読書5『家と庭』
畑野智美著
世田谷区北沢。最寄りの絵は下北沢。赤い屋根に白い壁、二階建てと屋根裏部屋がある。庭には季節ごとに色とりどりの花が咲き乱れている。この家で育った、24歳で中山家の長男の望。大学を卒業後、まんが喫茶で働いている。
1番上の姉の葉子ちゃんは、大学卒業と同時に結婚して、品川の高層マンションに住んでいるが、幼稚園の娘のメイと、ハリネズミのハリーを連れて、今実家に戻って来ている。望を無理矢理、屋根裏部屋に追いやって、それまで望が使っていた部屋を占領してしいる。離婚はしていない。
その次の姉の文乃ちゃんは、望の1歳上。葉子ちゃんより4歳下で、本と雑貨を扱う雑貨屋で、契約社員として働いている。文乃ちゃんは、ある事情から、ひとが多いところには1人で行けない。公共交通機関が使えない。

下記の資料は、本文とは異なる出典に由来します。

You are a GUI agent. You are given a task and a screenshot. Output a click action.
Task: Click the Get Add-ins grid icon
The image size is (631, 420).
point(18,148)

望が小学校1年生の時に、妹の弥生が生まれた。現在、遅い反抗期真っ只中の大学受験生。
父はインドネシアに単身赴任中。大の宝塚好きの母は、頻繁に公演に行っている。祖母は入院中。
中山家は、他に土地やアパートも持っている。望は何も不自由することなく育ってしまい、何をしたいとか何になりたいとか考えずに今に至る。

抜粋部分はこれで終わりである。